One of the people we had the pleasure of meeting was a Belgian man named Ronnie Hermosa. He was a well-traveled videographer who worked with fair-trade organizations. He knew what to expect from India since he had been there multiple times, and he took us under his wing. From the minute I saw his “Los Pollos Hermanos” shirt from Breaking Bad, I knew we were going to get along. Every night that we had dinner with him he would bow his head in appreciation for his food. My mother and I found this very inspiring because we often just dug into our food the minute it was placed in front of us. Ronnie taught us to take a minute and center ourselves and be thankful for the food, all those who helped make it, and for the nutrition it would give our bodies. We also wished that the people who worked so hard to make our food had a good day. It is now a tradition we try to remember to do on a daily basis.

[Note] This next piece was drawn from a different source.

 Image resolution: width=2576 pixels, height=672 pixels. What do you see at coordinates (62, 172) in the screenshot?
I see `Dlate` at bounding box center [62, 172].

Ronnie also attended a few yoga classes with us. Our yogi, Upandra, was very helpful and spiritual throughout our many classes we attended. Sun salutations and breathing exercises were the basis of what we did daily. I have always been very inspired by yoga and have had an interest in it my whole life. For my EA project (Extended Application project) I am required to do to graduate, I taught a yoga class to my friends at Flow Yoga. Jen FitzSimons was my mentor and taught me how to use transition words and phrases. I went to many yoga classes to get a perspective on how I wanted my yoga class to sound. Going to India was a big part of my inspiration for doing this as my project.

I am very thankful for my experiences in India, the people I met, the things I learned, and also for my mentor and others who helped me along the way with my EA project. I hope to continue doing yoga as a lifelong practice because I believe it adds to a healthy lifestyle. I also plan to keep traveling and having amazing experiences with my mom.